A memorial event was held on Friday after his death at his home in Chippenham, Wiltshire.
Having severed his link with the agency in 2014, two years after its sale to Publicis Groupe, Shaw was the chief executive of a consultancy that worked with agencies to provide business advice, mentoring, coaching and training.
After his cancer diagnosis in the spring of last year, he blogged under the name of about his life while undergoing treatment, writing his last blog little more than a month before his death.
Marc Nohr, his former business partner, said: "Where other people would have just given up Jeremy wrote very eloquently about what was happening to him."
With a direct marketing career that spanned three decades, Shaw built a reputation as a shrewd behind-the-scenes manager. He once told his partners: "You concentrate on building the profile – I’ll keep the trains running on time."
A Cambridge graduate, he began his career in the charity sector with Oxfam and Barnardo’s before joining Smith Bundy & Partners as managing director in 1984.

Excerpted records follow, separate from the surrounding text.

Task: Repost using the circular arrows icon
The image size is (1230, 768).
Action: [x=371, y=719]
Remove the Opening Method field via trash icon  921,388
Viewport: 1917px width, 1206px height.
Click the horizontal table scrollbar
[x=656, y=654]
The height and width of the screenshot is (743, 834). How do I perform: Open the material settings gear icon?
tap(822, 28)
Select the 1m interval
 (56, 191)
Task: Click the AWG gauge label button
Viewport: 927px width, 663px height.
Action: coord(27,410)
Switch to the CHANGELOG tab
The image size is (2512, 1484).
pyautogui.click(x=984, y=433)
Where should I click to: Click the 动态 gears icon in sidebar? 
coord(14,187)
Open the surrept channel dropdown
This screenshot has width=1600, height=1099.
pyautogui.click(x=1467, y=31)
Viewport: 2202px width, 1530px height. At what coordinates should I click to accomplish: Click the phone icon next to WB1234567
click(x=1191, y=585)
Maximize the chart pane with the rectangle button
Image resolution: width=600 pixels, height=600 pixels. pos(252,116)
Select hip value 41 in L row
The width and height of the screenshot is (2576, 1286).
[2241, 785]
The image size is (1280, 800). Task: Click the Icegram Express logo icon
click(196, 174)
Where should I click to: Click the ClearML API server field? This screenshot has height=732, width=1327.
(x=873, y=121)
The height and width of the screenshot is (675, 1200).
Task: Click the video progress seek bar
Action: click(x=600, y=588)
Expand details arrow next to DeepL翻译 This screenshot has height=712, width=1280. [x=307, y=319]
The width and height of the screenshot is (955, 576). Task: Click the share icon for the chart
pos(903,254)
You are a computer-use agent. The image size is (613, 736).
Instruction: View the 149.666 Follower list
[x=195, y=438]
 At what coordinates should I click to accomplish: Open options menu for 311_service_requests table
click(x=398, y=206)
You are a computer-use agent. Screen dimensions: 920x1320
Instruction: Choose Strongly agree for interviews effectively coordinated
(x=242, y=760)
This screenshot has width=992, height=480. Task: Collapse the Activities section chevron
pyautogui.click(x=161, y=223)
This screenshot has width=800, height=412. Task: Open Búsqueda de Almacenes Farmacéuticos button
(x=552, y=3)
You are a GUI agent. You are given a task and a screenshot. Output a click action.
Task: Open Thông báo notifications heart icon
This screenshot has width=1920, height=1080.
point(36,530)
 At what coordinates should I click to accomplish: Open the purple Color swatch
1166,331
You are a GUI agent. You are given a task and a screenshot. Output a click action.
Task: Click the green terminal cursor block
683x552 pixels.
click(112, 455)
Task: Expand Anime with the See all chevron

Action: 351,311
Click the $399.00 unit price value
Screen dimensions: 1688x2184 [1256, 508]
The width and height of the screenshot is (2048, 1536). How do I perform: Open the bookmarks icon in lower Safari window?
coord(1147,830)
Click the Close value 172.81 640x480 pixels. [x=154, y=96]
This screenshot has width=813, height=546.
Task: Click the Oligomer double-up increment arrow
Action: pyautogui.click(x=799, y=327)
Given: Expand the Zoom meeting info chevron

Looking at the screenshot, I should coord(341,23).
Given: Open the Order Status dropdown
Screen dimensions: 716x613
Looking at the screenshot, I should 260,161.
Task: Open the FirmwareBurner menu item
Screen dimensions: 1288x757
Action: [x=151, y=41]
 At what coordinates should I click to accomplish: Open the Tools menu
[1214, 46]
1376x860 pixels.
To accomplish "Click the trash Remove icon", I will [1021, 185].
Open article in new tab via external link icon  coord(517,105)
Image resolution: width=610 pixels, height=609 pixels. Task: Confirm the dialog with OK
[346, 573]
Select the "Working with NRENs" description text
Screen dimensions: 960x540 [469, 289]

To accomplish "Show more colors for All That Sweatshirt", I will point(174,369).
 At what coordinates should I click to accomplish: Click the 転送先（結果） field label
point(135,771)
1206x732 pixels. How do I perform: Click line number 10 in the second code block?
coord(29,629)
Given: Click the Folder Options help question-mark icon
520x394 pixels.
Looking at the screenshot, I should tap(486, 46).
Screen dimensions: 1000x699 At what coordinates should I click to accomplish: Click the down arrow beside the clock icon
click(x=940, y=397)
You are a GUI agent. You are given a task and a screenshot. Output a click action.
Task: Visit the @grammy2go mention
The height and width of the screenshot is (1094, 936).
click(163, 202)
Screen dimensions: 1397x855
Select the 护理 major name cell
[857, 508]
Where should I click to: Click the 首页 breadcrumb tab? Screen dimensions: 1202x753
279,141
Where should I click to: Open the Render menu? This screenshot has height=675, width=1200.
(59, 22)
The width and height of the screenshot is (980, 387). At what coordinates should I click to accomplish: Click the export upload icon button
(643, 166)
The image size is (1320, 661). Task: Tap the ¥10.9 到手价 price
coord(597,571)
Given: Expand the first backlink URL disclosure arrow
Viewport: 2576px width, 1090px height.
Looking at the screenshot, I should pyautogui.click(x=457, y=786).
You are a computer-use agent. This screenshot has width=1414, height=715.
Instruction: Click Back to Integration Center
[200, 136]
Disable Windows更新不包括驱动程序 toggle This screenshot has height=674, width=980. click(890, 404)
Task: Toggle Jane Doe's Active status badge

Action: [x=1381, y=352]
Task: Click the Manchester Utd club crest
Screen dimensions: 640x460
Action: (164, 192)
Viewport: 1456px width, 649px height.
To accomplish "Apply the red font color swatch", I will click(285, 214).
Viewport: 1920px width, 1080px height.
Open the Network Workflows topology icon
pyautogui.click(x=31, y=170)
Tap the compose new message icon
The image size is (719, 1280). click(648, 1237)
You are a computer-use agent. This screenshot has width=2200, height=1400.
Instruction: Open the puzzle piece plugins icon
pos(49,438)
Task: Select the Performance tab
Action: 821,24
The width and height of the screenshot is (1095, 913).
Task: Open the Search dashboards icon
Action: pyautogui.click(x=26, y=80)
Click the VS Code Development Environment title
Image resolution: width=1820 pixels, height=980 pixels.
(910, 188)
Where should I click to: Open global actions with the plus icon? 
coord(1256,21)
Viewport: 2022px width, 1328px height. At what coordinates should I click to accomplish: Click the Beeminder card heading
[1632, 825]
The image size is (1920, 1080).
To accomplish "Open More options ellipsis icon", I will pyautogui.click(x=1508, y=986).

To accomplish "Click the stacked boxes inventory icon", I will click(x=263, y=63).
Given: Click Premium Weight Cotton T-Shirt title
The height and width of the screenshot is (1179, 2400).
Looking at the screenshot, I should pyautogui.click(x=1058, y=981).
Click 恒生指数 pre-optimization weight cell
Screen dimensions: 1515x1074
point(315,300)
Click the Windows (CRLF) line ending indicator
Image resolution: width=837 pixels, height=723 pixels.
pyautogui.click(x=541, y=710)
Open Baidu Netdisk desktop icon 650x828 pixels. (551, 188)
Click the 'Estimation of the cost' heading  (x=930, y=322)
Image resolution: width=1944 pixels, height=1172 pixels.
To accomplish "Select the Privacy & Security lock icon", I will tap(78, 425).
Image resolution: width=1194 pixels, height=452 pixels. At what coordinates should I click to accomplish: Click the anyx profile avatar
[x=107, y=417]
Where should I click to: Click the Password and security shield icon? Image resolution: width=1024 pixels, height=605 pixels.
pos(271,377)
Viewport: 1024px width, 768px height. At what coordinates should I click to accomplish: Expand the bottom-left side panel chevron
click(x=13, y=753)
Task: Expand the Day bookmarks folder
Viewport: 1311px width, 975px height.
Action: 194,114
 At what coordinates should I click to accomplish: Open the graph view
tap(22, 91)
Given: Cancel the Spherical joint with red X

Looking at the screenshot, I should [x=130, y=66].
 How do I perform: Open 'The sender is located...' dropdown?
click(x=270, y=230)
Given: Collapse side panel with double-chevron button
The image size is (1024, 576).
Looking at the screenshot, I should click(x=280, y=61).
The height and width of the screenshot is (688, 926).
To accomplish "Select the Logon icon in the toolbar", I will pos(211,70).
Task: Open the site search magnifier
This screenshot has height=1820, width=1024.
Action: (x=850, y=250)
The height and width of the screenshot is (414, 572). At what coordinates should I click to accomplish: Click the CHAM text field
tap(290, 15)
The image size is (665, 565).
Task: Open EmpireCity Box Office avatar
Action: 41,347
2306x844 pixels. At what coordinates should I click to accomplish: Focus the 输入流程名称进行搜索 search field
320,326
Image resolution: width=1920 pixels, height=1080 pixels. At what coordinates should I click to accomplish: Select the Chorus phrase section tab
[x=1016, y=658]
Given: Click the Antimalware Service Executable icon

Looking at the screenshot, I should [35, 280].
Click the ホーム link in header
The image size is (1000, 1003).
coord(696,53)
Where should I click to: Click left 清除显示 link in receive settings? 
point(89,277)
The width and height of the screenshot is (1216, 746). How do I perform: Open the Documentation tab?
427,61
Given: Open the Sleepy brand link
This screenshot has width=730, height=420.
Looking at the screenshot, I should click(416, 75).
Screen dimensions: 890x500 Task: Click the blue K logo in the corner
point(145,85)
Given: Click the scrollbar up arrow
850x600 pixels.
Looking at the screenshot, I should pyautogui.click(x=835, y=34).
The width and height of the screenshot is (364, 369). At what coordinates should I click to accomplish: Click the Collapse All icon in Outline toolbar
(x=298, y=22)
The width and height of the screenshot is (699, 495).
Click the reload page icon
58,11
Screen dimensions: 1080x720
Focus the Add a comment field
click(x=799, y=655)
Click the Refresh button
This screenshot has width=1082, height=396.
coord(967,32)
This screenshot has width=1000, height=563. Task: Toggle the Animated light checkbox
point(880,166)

After 13 years at the agency, latterly as chairman, he spent a year at Carlson before his hiring by 141, the Bates-owned below-the-line unit. He saw it through a tumultuous period that dogged its transformation into a fully integrated agency, a process that provoked a string of senior resignations.
It was his stint at 141 that brought him into contact with Paul Kitcatt, then the executive creative director. They quit the agency together in September 2000 subsequently linking with Nohr and Vonnie Alexander to launch Kitcatt Nohr Alexander Shaw in 2002 with investment company backing.
Away from the agency, Shaw was heavily involved with IPA initiatives on diversity – of which he was a passionate advocate – and continuous professional development.
After taking time out for go sailing for a year, he returned to assume the duties of chief operating officer before taking the title formerly at its Publicis sister agency, Digitas. He and Nohr quit in late 2014 to be followed soon afterwards by Kitcatt and Alexander.
Nohr said: "Jeremy wasn’t only a good businessman but a real grown-up who always offered a balanced opinion. He was a man of quick intellect and utter integrity and was always there for other people."
Shaw is survived by his wife, son and daughter.